宮城のニュース

<仙台・高1自殺>宮城工が臨時保護者説明会 校長、遺族対応を謝罪

保護者会終了後、取材に応じる西尾校長

 宮城工高1年の男子生徒=当時(15)=が8月に自殺した問題で、同校は4日、臨時の保護者説明会を体育館で開いた。西尾正人校長は「(男子生徒の)保護者の深い悲しみに寄り添った対応ができていなかった」と、学校側の不十分な対応を謝罪した。
 説明会後、西尾校長が報道各社の取材に応じ、男子生徒の担任教諭について「指導の範疇(はんちゅう)を超えている部分もあった」と認めた。同じクラスの別の生徒に対する指導で、机を蹴ったことが1度あったという。
 「担任から幾度となく罵声を浴びせられた」との遺族の指摘には、「大きな声でクラス全体に注意したことはあったが、個人を中傷するようなことは言っていない」と説明した。
 自殺の原因や背景については「指導のどこがどう影響を与えたのか判断できない」と述べるにとどめた。同校では在校生を対象にした原因究明のためのアンケートを今月中にも実施する。
 説明会は非公開で行われ、全学年の保護者約300人が出席した。
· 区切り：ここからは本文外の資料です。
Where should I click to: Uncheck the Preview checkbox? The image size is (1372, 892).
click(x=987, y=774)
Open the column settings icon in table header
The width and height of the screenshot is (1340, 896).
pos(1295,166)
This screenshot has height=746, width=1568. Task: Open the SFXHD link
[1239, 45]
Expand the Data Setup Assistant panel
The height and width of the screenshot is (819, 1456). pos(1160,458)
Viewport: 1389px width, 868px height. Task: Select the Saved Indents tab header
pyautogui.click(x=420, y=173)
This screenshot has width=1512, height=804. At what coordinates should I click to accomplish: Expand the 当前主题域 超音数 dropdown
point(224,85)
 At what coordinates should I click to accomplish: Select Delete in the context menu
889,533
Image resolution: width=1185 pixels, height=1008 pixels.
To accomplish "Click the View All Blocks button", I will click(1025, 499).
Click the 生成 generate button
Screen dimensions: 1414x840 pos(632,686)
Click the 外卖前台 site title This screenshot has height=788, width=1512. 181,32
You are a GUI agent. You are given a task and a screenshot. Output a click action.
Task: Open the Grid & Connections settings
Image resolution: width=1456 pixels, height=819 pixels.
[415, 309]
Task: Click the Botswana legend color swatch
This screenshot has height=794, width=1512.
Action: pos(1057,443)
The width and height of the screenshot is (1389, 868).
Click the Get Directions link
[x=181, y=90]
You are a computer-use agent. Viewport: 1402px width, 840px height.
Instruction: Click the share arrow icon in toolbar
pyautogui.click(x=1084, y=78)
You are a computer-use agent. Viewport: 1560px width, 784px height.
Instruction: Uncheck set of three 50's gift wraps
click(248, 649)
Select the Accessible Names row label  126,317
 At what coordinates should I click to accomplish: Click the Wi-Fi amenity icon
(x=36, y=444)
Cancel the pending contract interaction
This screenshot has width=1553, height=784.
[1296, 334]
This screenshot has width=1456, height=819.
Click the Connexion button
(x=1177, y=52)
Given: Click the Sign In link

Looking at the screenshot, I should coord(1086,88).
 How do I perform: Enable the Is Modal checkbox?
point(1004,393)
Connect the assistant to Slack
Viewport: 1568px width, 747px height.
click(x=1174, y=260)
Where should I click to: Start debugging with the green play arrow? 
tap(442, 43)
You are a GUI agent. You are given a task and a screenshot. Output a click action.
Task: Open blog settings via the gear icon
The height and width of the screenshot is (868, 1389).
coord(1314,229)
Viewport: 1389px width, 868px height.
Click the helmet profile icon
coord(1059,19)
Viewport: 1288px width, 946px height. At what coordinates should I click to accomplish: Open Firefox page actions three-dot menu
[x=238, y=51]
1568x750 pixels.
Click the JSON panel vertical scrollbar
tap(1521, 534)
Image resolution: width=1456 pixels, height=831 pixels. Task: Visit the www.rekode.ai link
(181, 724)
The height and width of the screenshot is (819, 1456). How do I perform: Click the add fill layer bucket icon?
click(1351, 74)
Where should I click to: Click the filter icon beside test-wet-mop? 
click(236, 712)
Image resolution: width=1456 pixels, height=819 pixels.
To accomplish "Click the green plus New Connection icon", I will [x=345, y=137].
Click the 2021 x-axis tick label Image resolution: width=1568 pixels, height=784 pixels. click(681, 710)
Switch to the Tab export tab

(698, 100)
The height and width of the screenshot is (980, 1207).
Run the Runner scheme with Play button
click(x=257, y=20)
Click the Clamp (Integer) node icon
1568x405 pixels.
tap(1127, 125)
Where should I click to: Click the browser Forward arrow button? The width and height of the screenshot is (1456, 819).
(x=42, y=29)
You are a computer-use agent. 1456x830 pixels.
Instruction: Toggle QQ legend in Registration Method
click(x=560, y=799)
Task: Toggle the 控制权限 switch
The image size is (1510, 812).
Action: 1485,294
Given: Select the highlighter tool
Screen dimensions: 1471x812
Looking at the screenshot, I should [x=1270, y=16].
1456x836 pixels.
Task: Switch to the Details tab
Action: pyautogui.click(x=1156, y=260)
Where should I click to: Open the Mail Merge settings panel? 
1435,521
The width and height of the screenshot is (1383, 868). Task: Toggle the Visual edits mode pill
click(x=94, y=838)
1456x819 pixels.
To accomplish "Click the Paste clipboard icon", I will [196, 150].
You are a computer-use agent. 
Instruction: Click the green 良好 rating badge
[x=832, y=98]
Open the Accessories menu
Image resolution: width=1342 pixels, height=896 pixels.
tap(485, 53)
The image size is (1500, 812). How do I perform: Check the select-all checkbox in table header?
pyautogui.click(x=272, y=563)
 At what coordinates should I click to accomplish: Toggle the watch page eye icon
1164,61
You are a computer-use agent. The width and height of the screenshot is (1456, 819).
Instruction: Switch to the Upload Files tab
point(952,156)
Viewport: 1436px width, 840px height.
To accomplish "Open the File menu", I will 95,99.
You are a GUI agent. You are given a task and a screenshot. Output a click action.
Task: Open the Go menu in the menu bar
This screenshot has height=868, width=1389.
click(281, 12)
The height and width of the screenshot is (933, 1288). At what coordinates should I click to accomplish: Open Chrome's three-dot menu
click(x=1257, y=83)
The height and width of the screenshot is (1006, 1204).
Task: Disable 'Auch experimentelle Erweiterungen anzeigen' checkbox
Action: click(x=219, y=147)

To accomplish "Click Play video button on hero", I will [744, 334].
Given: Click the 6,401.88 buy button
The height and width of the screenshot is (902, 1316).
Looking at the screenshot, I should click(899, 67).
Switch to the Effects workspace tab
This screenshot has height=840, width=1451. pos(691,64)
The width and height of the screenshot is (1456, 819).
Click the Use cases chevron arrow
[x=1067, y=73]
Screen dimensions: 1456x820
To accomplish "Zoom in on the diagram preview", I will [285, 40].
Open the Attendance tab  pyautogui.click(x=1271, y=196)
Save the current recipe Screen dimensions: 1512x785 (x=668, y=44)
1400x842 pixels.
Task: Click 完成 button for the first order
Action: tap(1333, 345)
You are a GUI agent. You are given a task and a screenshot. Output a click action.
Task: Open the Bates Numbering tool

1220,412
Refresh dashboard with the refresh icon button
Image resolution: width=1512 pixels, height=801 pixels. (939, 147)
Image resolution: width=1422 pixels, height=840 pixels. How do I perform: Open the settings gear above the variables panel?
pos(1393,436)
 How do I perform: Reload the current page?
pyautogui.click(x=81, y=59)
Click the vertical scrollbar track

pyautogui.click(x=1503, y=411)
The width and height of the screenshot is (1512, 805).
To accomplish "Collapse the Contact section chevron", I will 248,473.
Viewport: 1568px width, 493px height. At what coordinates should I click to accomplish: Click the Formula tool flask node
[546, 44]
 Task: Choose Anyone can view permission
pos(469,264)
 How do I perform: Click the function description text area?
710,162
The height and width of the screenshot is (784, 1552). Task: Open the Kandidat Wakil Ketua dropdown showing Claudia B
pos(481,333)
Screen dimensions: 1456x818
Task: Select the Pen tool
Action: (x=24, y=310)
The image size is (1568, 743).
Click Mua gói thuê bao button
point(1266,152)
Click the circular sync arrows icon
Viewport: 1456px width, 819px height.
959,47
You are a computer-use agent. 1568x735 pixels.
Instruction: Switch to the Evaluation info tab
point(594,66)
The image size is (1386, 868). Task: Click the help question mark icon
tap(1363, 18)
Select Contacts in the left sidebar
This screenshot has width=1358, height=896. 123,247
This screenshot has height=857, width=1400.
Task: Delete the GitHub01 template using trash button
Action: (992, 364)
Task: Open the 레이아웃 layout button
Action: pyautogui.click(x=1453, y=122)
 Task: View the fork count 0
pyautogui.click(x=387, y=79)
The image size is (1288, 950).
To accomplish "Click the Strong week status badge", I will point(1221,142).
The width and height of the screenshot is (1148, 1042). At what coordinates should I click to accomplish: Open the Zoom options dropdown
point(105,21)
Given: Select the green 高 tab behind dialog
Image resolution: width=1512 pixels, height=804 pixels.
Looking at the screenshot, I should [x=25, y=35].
学校側は「事情が分からない在校生の保護者に説明する機会」として遺族には案内していなかったが、遺族も会場を訪れた。西尾校長は「配慮不足の点があり、申し訳ない」と頭を下げた。
 説明会では冒頭、出席者が黙とうをささげ、担任の指導や学校と遺族との信頼関係などについて質問や意見が25件出たという。出席した女性は「就職率が高い学校なので、厳しい指導に納得している」と強調。別の男性も「宮城工高では厳しさが必要と感じている保護者が多い」と話した。